Casino Marker Debt After Death in Nevada: What the Surviving Spouse Owes
Nevada casinos extend credit to players through casino markers — essentially interest-free short-term loans that function as a line of credit. When someone dies with an unpaid casino marker, that debt doesn't vanish. In Nevada, casino markers are treated as bad checks under NRS 205.130, which means the estate — and potentially the surviving spouse — can face consequences that go beyond a standard creditor claim.
Most surviving spouses in Nevada don't realize the extent of their potential exposure until a casino's collections department makes contact after the death. Here's how it actually works.

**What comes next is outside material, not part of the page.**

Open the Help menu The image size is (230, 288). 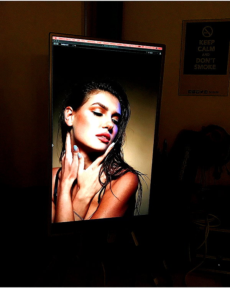[x=125, y=45]
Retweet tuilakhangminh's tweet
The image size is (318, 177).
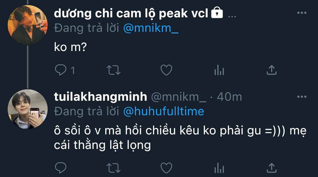tap(113, 168)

How Casino Markers Work Under Nevada Law
A casino marker is a financial instrument. When a player draws on their credit line, they sign a document that authorizes the casino to present it to their bank account for payment if it isn't repaid within the agreed period (typically 30 days). If the bank account is empty when the casino presents the marker, Nevada law treats this the same as writing a bad check.
Under NRS 205.130, issuing a check (or instrument equivalent) for an account with insufficient funds is a crime. For markers over a certain threshold, it can be charged as a felony. The Nevada Gaming Control Board actively assists casinos in pursuing these collections, and district attorneys have historically prosecuted bad check cases involving casino markers.

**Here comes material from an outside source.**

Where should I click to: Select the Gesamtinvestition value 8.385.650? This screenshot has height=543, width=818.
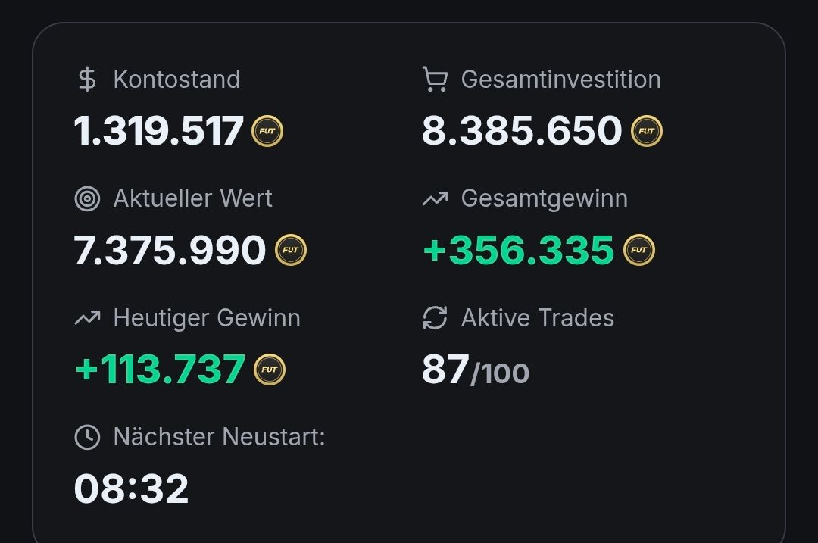(x=522, y=131)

This is critically different from most consumer debt. A credit card balance is a civil matter handled through standard creditor claims in probate. A casino marker with an unpaid, returned status is potentially a criminal matter — even if the original holder is now deceased.

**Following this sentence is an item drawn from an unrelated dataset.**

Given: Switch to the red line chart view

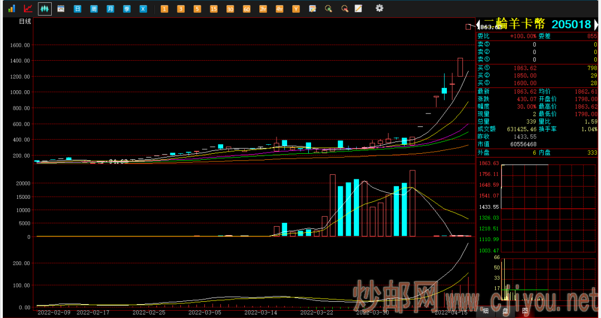Looking at the screenshot, I should (28, 8).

What Happens to Casino Marker Debt at Death
When a person dies with an outstanding casino marker:
The debt becomes a claim against the estate. The casino can file a creditor claim in the probate proceeding, just like any other unsecured creditor. Under Nevada's creditor claim procedures, the executor must notify known creditors, and the casino has the opportunity to present its claim within the notice period (60 days in summary administration; 90 days in general administration).
The estate assets pay the claim first. Nevada has a specific priority order for paying debts out of an estate. Casino markers, treated as general unsecured debts for probate purposes, are paid after secured debts, funeral expenses, estate administration costs, and certain taxes. If the estate is insolvent — if there aren't enough assets to cover all debts — casino creditors may receive nothing or only a partial payment.
Criminal liability does not transfer to heirs. The criminal statute applies to the person who issued the bad check. A deceased person cannot be criminally prosecuted, and the surviving spouse or children cannot be held criminally liable for a marker the decedent issued. This is a critical point: the criminal aspect of the bad check statute dies with the person.
Community Property: Where Surviving Spouse Liability Comes In
Nevada is a community property state. Under Nevada's community property laws, assets and debts acquired during the marriage are generally owned equally by both spouses. This includes debts — with some important nuances.
Community property debts are obligations incurred for the benefit of the community (the marital household). If the deceased spouse took out casino markers and used the funds in ways that arguably benefited the household — covering living expenses, entertainment the couple shared, even general financial management — a creditor can argue these were community debts. Under NRS 123.050, community property is liable for debts incurred by either spouse during marriage.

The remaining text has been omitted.